Organization of the photosynthetic membrane in maize mesophyll and bundle sheath chloroplasts

Organization of the photosynthetic membrane in maize mesophyll and bundle sheath chloroplasts

K R Miller et al. Biochim Biophys Acta. .

Abstract

The freeze-fracturing technique has been used to investigate membrane architecture in the mesophyll and bundle sheath chloroplasts of Zea mays. The structural organization of mesophyll chloroplasts is virtually identical to that of other species of higher plants which have been investigated with this technique. Characteristic distributions of particles of various sizes are seen on each fracture face after membrane splitting during the fracturing process, and these distributions indicate the differentiation of the membrane system into sacked (grana) and unstacked (stroma) regions, typical of grana-containing chloroplasts.

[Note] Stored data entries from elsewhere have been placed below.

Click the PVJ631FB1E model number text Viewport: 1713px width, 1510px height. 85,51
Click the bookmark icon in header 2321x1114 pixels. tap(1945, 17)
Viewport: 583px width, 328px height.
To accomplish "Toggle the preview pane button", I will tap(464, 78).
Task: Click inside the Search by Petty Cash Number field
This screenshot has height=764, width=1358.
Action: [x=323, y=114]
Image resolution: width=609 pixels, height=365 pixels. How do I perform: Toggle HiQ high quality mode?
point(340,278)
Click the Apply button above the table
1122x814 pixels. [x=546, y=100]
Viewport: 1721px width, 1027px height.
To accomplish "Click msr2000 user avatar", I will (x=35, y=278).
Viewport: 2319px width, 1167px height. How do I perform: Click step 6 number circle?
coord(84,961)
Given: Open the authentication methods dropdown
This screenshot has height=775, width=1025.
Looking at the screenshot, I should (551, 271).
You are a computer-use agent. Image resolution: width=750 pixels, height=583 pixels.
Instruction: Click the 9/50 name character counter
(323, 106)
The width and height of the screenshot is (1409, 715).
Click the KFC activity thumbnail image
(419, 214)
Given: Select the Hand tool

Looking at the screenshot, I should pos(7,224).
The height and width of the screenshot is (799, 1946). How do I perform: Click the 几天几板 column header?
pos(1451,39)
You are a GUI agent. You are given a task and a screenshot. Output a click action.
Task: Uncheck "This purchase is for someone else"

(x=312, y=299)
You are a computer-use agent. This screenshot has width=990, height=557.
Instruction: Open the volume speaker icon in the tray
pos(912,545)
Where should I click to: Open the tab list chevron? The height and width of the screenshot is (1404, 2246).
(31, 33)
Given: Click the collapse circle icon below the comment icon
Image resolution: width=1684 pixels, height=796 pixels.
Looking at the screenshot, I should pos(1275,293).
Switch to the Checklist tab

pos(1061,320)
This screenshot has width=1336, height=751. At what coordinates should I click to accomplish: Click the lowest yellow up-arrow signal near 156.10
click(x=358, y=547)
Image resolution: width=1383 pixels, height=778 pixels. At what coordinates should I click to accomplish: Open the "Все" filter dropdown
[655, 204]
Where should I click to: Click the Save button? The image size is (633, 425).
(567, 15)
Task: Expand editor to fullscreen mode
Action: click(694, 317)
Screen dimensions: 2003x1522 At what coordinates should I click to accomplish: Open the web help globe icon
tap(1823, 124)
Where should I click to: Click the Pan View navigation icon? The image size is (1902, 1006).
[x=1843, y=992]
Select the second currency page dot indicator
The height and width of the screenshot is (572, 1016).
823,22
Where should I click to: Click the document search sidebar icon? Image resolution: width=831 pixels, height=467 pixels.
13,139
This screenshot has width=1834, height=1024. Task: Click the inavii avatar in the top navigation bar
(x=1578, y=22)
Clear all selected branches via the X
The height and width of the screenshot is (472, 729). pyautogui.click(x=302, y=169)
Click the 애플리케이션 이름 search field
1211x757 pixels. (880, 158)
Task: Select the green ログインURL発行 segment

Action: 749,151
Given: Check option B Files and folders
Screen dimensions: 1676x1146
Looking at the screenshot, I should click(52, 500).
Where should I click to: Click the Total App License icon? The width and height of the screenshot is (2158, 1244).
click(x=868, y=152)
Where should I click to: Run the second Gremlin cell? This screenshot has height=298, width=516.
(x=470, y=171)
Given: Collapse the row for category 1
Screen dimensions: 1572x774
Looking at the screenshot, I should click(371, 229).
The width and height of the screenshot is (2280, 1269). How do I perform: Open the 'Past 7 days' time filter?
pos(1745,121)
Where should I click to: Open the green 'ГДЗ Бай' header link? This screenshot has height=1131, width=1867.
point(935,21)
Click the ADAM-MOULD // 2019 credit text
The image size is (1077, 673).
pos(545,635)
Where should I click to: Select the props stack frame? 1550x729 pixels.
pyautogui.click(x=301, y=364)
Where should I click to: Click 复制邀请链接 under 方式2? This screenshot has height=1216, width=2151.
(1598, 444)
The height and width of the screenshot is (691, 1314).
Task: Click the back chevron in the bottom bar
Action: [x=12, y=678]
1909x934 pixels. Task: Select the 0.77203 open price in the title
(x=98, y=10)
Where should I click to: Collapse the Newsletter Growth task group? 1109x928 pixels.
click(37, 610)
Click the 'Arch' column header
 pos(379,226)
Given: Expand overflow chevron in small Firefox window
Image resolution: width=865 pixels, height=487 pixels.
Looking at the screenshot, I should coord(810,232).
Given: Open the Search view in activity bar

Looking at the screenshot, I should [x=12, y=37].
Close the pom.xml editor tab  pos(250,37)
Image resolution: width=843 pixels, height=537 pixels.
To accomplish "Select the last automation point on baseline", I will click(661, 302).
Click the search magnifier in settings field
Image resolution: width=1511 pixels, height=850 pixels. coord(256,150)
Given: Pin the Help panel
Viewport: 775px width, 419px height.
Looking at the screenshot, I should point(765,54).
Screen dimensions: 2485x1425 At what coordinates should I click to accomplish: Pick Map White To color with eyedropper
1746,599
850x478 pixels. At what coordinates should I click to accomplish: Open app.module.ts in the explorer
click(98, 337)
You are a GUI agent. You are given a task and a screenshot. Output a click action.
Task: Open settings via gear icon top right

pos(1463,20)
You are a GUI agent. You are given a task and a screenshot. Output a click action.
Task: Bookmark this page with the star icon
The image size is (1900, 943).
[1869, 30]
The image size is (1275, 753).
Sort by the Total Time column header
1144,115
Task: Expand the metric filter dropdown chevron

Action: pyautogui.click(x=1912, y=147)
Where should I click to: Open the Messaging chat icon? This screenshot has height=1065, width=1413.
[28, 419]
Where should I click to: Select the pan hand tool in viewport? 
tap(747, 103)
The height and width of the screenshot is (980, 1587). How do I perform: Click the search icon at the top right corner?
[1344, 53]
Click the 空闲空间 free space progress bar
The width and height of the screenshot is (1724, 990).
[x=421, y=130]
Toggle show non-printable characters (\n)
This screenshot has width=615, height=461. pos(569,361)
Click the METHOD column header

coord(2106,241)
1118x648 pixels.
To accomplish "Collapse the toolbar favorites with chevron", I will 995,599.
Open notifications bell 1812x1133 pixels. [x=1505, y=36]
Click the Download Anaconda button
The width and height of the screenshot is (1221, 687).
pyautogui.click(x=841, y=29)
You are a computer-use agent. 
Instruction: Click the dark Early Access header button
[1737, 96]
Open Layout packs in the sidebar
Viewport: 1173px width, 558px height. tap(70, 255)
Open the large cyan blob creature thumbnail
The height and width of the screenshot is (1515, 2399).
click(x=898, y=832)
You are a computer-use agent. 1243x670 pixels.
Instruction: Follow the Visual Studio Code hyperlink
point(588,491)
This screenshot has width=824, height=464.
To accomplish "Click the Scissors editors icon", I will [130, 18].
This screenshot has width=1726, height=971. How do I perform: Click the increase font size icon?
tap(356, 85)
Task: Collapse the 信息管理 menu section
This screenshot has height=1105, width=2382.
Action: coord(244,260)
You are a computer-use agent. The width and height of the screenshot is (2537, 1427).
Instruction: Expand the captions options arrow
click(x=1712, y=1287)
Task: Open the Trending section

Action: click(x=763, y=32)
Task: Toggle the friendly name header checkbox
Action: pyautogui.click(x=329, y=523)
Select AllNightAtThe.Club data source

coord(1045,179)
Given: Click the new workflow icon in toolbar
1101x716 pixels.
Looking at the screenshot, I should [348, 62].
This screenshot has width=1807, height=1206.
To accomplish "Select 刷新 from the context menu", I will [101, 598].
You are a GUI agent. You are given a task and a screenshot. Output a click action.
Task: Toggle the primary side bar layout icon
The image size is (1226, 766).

Bundle sheath chloroplasts contain very few grana, and the thylakoids of these plastids are therefore largely unstacked. Analysis of artificially unstacked mesophyll chloroplasts indicates that this difference is not merely related to the presence or absence of adhesion between adjacent thylakoids, but reflects a substantial difference in membrane substructure between mesophyll and bundle sheath photosynthetic membranes. Bundle sheath thylakoids contain virtually the same number of small (P fracture face) particles as mesophyll thylakoids, but contain only 40% as many of the larger (E fracture face) tetrameric particles. These differences, together with biochemical data indicating the comparative deficiency of bundle sheath chloroplasts in Photosystem II activity, suggest that the E face particles are related to the presence or absence of Photosystem II activity.